East African countries have extended the plan to exclude imported motorcycle parts from taxation by another year, starting from December 2016, due to lack of funds to pay off consultants appointed to do the job.
East African countries have extended the plan to exclude imported motorcycle parts from taxation by another year, starting from December 2016, due to lack of funds to pay off consultants appointed to do the job.
This is the second time the process, which aims to lower the cost of production of motor cycles and promote localisation of their assembly in the region has been deferred.
In 2015, the EAC’s efforts to accomplish the task were also frustrated by lack of funds.

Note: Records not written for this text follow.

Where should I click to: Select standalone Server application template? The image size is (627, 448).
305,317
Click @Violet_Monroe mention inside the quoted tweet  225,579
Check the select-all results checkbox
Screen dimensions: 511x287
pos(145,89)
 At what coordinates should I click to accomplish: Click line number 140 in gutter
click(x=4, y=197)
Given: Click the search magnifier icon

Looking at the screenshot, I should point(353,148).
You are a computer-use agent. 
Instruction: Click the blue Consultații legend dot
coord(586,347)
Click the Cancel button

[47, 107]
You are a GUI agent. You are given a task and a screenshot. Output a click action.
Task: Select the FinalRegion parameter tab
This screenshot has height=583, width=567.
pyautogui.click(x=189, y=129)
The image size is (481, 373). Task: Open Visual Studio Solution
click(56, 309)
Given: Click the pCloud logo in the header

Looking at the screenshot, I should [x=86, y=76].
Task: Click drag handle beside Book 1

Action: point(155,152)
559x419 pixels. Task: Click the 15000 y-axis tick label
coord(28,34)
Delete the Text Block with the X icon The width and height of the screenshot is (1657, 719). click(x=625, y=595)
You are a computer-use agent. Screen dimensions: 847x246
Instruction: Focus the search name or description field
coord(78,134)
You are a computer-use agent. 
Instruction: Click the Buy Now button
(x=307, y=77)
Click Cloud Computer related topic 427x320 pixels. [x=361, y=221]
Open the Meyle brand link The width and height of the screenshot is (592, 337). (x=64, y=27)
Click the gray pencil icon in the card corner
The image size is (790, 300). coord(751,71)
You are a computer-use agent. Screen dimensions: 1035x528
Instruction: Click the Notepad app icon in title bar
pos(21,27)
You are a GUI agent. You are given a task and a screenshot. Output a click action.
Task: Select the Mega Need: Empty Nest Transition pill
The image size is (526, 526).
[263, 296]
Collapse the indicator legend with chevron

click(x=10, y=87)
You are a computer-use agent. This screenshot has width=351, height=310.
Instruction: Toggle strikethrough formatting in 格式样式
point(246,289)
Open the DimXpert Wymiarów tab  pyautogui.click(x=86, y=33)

The team of experts drawn from each member state was required to develop a list of what should be excluded and included in the completely knocked down (CKD) kits for motorcycle assembly under the duty remission schedule, and develop regulations to govern this by December 2016.
But the EAC Secretariat said the work was not completed owing to financial difficulties.
“The process of developing the list will be concluded by end of November 2017,” said the EAC.
As a result, the EAC Ministers of Finance extended the stay of application contained in the Legal Notice No. EAC/39/2013 of June 30, 2013, on duty remission for motorcycle assembly by one more year.
Through the gazette notice, the EAC abolished a 15 per cent tax waiver on imported motorcycle parts previously enjoyed by regional assemblers and introduced full duty of 25 per cent on all parts imported from outside the EAC bloc.
The regulation, however, imposed a condition that manufacturers would continue enjoying the 15 per cent waiver only if they sourced motorcycle parts from any of the EAC member states and avoided importing CKDs from outside the bloc.
The notice singled out various CKD parts to be obtained within the EAC such as the main frame, suspension, seat frame, mudguard, wheel rim, brake gear and exhaust pipe.
However the manufacturers want the Secretariat to rescind its decision, arguing that the region lacks the capacity to produce the kits and subjecting imported parts to higher taxation will hurt the business.
The experts are expected to identify which imported motorcycle parts could be excluded from taxation in order to lower the cost of production and encourage industrialisation in the region.
In 2013, Honda Motors Company Ltd established a motorcycle production plant and sales subsidiary in Kenya while Dutch firm Kibo also started production of the Kibo 150 brand of motorcycles for Kenyan riders.